Sarah Lucas Wins New Museum’s Inaugural $400,000 Sculpture Prize

British sculptor Sarah Lucas has been named the primary winner of the New Museum’s newly established Hostetler/Wrigley Sculpture Award. The $400,000 prize is known as for Sue Hostetler, a trustee of the New York up to date artwork establishment and shall be bestowed upon a complete of 5 girls sculptors in the midst of a decade. The cash helps a brand new fee by every artist for the museum, and covers related prices associated to manufacturing, set up, and exhibition; an honorarium for the artist is included within the quantity. Lucas has stated her work shall be titled Venus Victoria. Will probably be displayed on the museum’s plaza on the Bowery after work on a deliberate enlargement to the establishment is accomplished: Slated to be completed in 2022, the venture encountered delays associated to the Covid-19 disaster and its completion date is unknown.

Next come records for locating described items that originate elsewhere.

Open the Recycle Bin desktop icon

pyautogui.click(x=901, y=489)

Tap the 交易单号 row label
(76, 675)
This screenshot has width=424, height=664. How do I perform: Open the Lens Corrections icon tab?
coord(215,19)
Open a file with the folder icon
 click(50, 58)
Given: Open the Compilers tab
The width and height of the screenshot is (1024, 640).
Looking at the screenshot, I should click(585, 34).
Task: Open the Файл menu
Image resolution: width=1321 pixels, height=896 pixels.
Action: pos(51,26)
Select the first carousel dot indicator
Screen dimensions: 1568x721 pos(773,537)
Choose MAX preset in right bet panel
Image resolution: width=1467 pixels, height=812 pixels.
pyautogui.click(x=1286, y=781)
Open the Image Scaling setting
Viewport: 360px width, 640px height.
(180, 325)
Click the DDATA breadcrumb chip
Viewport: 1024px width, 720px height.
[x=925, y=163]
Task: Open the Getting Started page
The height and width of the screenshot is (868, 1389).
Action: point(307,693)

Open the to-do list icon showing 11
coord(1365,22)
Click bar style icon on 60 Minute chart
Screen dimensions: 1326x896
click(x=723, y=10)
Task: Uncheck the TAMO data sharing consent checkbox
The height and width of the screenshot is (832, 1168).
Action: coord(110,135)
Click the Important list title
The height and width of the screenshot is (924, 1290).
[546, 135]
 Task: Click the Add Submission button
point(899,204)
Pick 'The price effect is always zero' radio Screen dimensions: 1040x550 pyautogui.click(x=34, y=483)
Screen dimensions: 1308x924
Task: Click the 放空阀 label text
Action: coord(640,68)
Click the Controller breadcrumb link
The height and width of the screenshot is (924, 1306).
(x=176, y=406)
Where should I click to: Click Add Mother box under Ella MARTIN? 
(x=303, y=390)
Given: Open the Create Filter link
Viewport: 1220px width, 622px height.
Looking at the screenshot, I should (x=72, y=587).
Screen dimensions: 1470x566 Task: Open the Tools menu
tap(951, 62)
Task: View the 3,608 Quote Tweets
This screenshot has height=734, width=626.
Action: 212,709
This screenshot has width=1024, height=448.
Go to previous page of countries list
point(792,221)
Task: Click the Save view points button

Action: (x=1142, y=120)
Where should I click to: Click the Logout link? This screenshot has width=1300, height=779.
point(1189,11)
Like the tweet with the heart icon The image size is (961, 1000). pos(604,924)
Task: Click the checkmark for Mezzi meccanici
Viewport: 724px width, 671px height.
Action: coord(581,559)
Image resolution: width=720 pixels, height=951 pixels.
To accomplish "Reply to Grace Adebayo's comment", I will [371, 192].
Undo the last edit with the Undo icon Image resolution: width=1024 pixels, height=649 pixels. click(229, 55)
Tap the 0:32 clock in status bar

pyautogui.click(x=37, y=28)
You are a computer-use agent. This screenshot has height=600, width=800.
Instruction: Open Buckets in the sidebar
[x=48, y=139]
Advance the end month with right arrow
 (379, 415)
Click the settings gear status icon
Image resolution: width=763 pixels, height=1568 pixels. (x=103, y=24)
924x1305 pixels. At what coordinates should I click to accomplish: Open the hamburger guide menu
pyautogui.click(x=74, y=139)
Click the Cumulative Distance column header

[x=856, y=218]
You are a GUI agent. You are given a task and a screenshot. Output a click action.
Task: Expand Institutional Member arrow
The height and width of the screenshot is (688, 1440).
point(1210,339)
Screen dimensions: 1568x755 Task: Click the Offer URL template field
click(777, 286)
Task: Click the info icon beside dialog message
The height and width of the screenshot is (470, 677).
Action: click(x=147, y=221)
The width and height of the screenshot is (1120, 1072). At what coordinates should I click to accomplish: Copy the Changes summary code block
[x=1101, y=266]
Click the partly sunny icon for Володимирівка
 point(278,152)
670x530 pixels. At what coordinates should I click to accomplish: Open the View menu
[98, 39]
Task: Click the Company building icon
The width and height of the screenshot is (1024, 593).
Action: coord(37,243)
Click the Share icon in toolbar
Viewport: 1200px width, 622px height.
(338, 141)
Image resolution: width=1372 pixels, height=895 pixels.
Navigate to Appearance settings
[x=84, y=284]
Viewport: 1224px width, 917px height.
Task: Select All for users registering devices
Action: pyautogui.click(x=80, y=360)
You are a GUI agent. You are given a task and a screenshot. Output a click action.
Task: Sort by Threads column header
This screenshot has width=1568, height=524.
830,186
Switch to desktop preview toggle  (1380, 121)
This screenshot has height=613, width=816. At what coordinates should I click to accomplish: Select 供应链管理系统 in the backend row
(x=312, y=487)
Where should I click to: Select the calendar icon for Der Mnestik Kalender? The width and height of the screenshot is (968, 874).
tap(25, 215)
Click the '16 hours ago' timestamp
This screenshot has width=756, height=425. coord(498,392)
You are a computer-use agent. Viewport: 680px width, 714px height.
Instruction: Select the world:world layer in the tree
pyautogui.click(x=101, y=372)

The prize jury was composed of artists Teresita Fernández, Joan Jonas, Julie Mehretu, Cindy Sherman, and Kiki Smith. “We chosen Sarah Lucas’s proposal for its exuberance, vitality, and irreverence,” stated the jurors in a joint assertion. “Colourful, humorous, and radically joyful, Lucas’s proposal imagines an unconventional monument—an ‘unmonumental’ monument—celebrating girls claiming house in public life. The title Venus Victoria is only a good omen.”

Lucas rose to prominence within the early Nineteen Nineties as a part of the cohort often called the Younger British Artists, or YBAs. She is understood for sculptures embodying provocative or bawdy visible puns and sometimes incorporating on a regular basis supplies like fruit and furnishings. A 1994 work, Au Naturel, for instance featured mattress, a bucket, a pair of melons, oranges and a cucumber organized to counsel bare female and male our bodies. In 2018, the New Museum staged a serious exhibition of her work, “Au Naturel.” A survey of Lucas’s oeuvre will open at London’s Tate Britain on September 28.